В общем, загадав своим докладом массу загадок, Горбачев предоставил 4991 делегату, прибывшему в Москву на XIX партконференцию, прежде всего найти ответ на один из вечных российских вопросов: что делать?
Очевидно было, что все усилия за три с лишним года перестройки заставить экономику работать, ни к каким ощутимым результатам не привели. Кнут стал более неэффективным. Требовались радикальные политические реформы. Готов ли был Горбачев провести их и готова ли была поддержать его в этом партия?
Но прежде чем ответить на эти вопросы, партии предстояло выяснить, какова ее роль в нынешней ситуации. Способна ли она управлять страной?
На сей раз, а не так, как это было в прошлом, желающие выступить, заранее подавали записки в президиум. Таких записок набралось около трехсот. Слово получили семьдесят делегатов. Речи многих из них отличались смелостью и откровенностью и произвели неизгладимое впечатление на советских граждан, следивших за ходом партконференции по телевидению, осуществлявшему прямую трансляцию из зала заседаний.
— Где перестройка? — спрашивал делегат В. Ярин. — Магазины по-прежнему пусты.
— Мы молчали о том, что по уровню детской смертности находились на пятидесятом месте в мире, — признавался министр здравоохранения Е. Чазов, уже давно знавший о том, что детская смертность в стране растет.
— Нам столько раз доводилось ликовать или делать вид, что мы ликуем, когда дела шли плохо. А когда начинали идти лучше, — ликовать еще больше, боясь даже самим себе задать вопрос: какой высокой ценой оплачен тот или другой успех? — вспоминал о еще не забытом прошлом один из активных организаторов „всеобщего ликования” директор института США и Канады Г. Арбатов.
— За минувшие семнадцать лет план по розничному обороту не выполнялся ни разу, — с тревогой отмечал академик Абалкин. — Отставание от мирового уровня нарастает и принимает все более угрожающий характер.

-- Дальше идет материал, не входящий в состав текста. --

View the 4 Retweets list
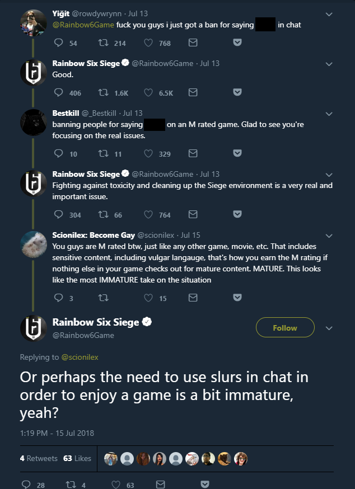This screenshot has width=355, height=489. point(39,458)
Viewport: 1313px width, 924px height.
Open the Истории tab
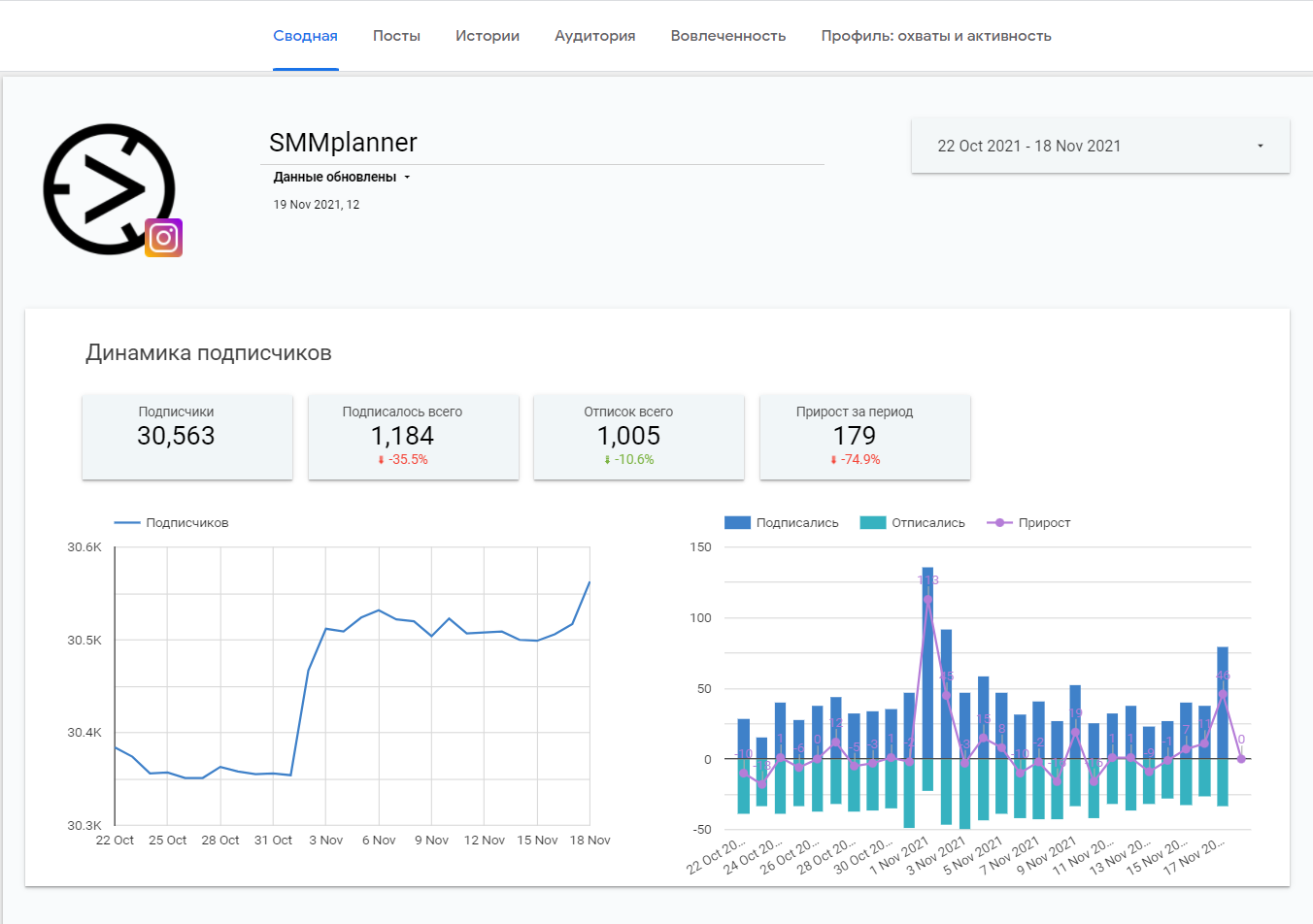point(487,36)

Прозвучавшие на конференции признания должны были произвести ошеломляющее впечатление на западных поклонников советской утопии, видевших в гражданах коммунистических стран „подопытных кроликов” своих теоретических изысканий. Так, лауреат Нобелевской премии по экономике П.Самуэльсон после десятков миллионов погубленных коммунистическими экспериментами жизней и в 1985 году все еще никак не мог решить, стоили ли достигнутые в ходе этих экспериментов „экономические успехи” такой жертвы? Для него это все еще оставалось „наиболее сложной дилеммой человеческого общества”.
Другой экономист, никогда не живший при советской системе и поэтому, очевидно, никогда не теряющий оптимизма, гарвардский профессор Гэлбрейт всего за четыре года до конференции приходит к выводу, что советская экономика совершает „огромный материальный прогресс”, который очевиден в „устойчивом благополучии населения”.

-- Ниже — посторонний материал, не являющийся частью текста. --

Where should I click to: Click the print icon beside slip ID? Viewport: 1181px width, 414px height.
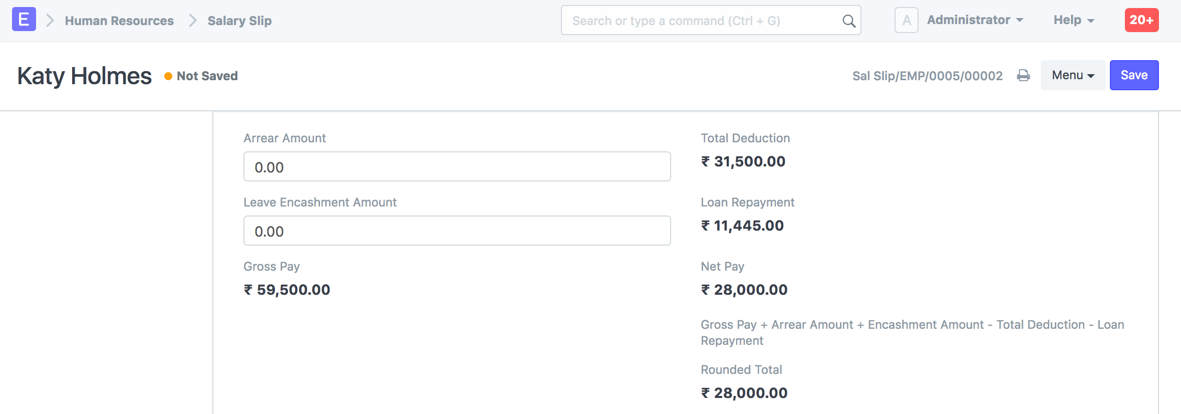(x=1023, y=76)
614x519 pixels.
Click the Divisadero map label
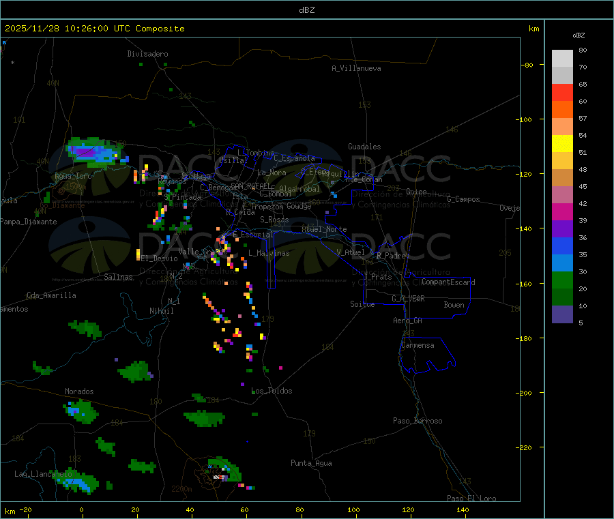point(147,54)
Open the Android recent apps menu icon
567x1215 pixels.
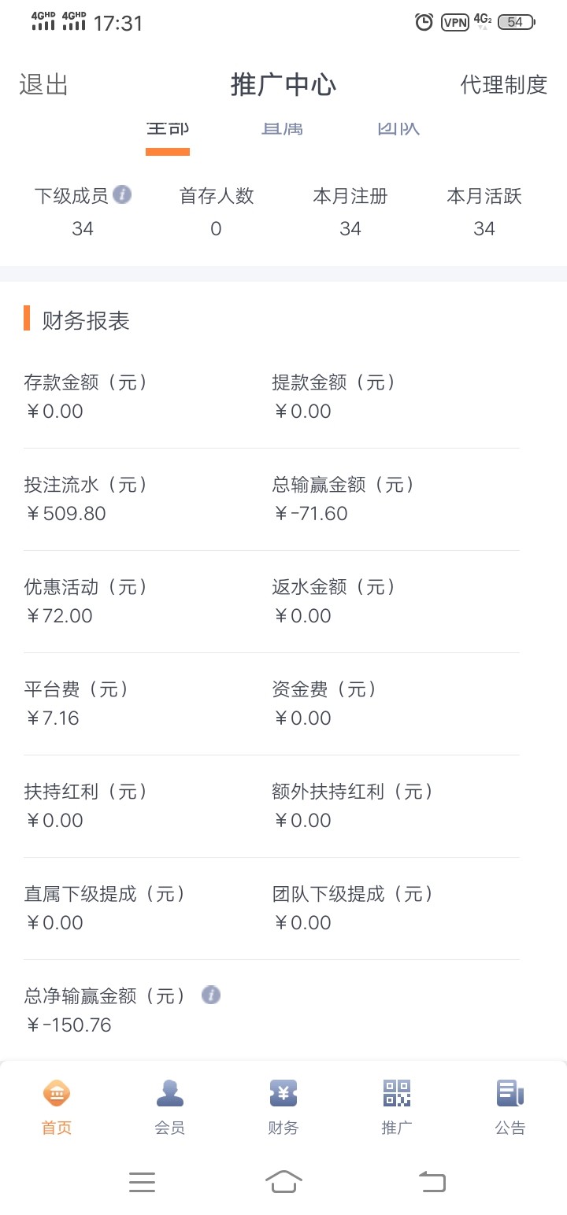(142, 1182)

Восьмого января 1988 года, выступая перед руководителями средств массовой информации, Горбачев об „устойчивом благополучии населения” умолчал. Но в доказательство успеха своей программы перестройки привел созданные в Советском Союзе компьютеры, выполняющие миллиард операций в секунду, что, конечно же, ни о каком отставании от мировых стандартов не свидетельствовало. А еще раньше в своей книге о перестройке он утверждал, что в ответ на отказ Запада предоставить Советскому Союзу новейшую технологию была разработана „Программа 100”. „В ней речь шла о 100 материалах. Эта программа нами выполнена меньше чем за три года. Мы уже самостоятельно обеспечиваем себя на 90% такими материалами. Так что в основном мы поставленную задачу решили”.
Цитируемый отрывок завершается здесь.